We began at a quiet field called Tonya-hara, the place where, in 1605, a man named Tokoro began his career as the local transportation czar for this road. Fifty years later he moved his operation downhill, to the newly-established post town of Okada-juku. Today we’re going to check out what remains today of Okada – and what now only exists as a memorialized bit of dirt.

The De Facto Gateway to Okada

About three kilometers up the road from Matsumoto Castle you’ll find a big old wooden torii gate watching over a grassy median. Imposing in its own right, this torii is fronted by lanterns and memorials made of stone and, before them, two towering keyaki trees. It stands in the southernmost reaches of today’s Okada-machi neighborhood, and makes for the perfect starting point for our tour.

This massive torii marks the beginning of the sando prayer road that leads to 1,300-year-old Okada Shrine, about a ten-minute walk to the west. This sando was once lined with keyaki and pine, but has in recent decades fallen victim to the gods of progress and development. Even these two huge keyaki would have gone the way of the dodo but for the efforts of the people of Okada who valued them more than some extra pavement.

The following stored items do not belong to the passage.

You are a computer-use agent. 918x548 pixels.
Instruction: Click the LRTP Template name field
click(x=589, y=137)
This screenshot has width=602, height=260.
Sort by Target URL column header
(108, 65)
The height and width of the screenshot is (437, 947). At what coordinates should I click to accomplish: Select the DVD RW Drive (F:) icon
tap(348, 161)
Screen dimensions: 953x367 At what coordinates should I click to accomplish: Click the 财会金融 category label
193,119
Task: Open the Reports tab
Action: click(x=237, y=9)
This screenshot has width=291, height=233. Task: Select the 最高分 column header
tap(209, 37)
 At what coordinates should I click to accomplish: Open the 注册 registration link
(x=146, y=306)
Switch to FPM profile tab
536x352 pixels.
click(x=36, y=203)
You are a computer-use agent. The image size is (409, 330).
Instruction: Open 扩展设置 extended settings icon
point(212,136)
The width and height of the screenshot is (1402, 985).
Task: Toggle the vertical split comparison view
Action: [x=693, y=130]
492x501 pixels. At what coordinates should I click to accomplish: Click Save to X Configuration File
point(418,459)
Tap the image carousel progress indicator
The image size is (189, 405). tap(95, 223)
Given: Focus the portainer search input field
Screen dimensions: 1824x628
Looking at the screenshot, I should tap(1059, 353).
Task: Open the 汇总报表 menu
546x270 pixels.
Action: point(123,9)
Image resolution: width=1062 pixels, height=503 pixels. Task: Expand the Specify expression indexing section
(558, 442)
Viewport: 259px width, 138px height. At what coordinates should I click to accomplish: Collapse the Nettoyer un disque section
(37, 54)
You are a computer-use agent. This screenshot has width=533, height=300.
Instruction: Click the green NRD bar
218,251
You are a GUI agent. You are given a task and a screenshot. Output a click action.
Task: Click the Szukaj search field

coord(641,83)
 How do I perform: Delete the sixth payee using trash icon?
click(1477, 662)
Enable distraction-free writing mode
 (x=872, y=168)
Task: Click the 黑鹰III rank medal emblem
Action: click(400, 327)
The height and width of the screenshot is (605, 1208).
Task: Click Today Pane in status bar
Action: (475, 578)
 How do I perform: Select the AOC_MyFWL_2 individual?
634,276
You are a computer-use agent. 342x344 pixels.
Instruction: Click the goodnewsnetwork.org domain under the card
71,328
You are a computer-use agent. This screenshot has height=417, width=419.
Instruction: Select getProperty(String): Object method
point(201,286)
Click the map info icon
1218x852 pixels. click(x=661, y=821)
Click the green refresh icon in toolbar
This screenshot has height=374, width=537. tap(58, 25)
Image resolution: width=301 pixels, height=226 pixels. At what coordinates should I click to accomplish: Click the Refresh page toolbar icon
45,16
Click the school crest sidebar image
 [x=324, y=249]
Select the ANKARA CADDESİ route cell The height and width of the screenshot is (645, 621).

The Zenkoji Kaido & Okada-Juku Post Town

The Zenkoji Kaido (also known as the Hokkoku Kaido Nishiwaki-Ohkan and about four other names) connected the post town of Seba, near Shiojiri, on the famed Nakasendo Road and Shinanoi, up north, on the Hokkoku Kaido. This created a quick and handy route from the oft-used Nakasendo up through Matsumoto and over the mountains toward all-important Zenkoji Temple.

As with every road crawling across the land during the reign of the Tokugawa shogunate, the Zenkoji Kaido was dotted with post towns and checkpoints. Lying just north of the castle town of Matsumoto, Okada soon became a major stop along the Zenkoji route. Head north from the Okada Shrine torii, up this seemingly uninteresting street, and you’ll see remnants of Okada-Juku’s respectable past.

Protecting the People

About five hundred meters up the road and down a short side street, a modest grove of trees gives shade to a diminutive shrine with an impressive resume of godly relationships.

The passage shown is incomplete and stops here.